Below is an editable list of project ideas:
Enhancing visualisation and tutorials: Visualising various equadratures objects, and their underlying data, is a crucial task in many equadratures use cases. To reduce the amount of boilerplate code required for visualisations we have started developing in-built plotting methods. This project would involve enchancing this capability, which might include expanding the range of plotting methods and improving user customisation. Updating our tutorials to show off this new user-friendly capability would also be an important part of the project. Depending on the students interests, there is also the possibility of exploring interactive visualisation with libraries such as bokeh or plotly, or even interactive web apps with streamlit or similar tools.

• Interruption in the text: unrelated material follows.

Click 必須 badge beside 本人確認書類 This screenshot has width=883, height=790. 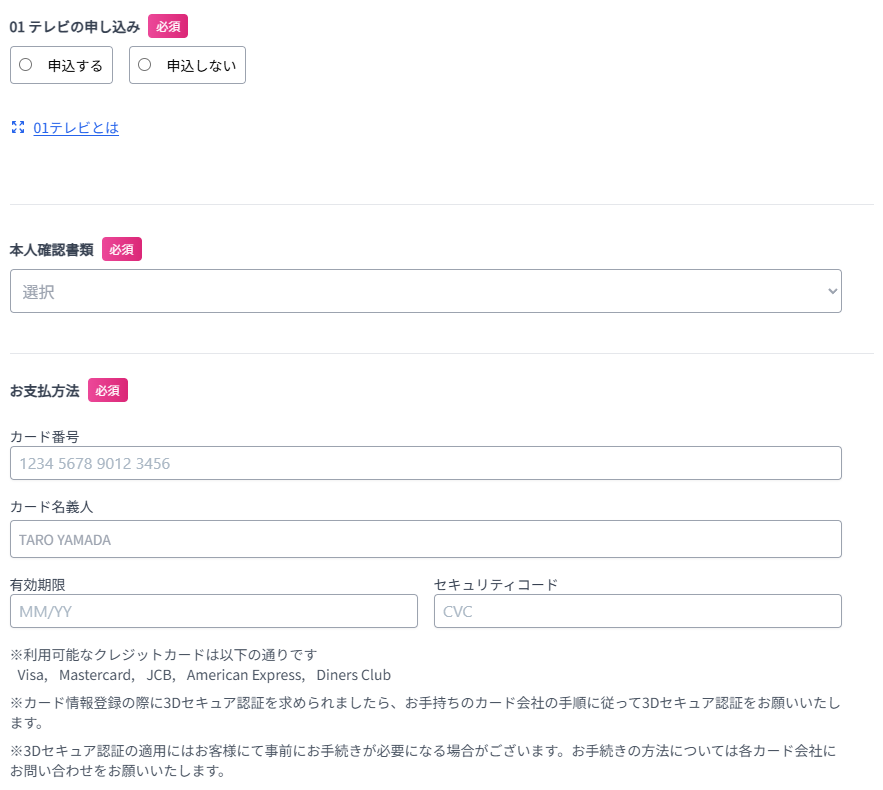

Universal quadrature repository: Delivering accurate quadrature rules—for numerical integration—remains one of the key tenets of Effective Quadratures. While there has been much research, particularly into high-dimensional numerical integration, no universal repository of such quadrature rules exists. In this project, we wish to lay the foundations for such a universal repository of numerical integration rules.
Regularisation of polynomials: The double descent phenomenon has seen increasing attention in the machine learning community in recent years. It contradicts the classic bias-variance tradeoff concept, and has important implications for how we build models which can generalise to test data effectively. It is desirable to avoid the double descent behavior, and have test error decrease monotonically with increased model complexity and/or increased amounts of training data. One way to achieve this is by adding regularisation, which if optimally tuned can mitigate double descent in many learning algorithms, from neural networks to linear regression. This project will involve validating and then optimising the elastic-net regularisation solver implemented within equadratures. Improving the performance of this solver would allow for larger real-world supervised ML datasets to be tackled.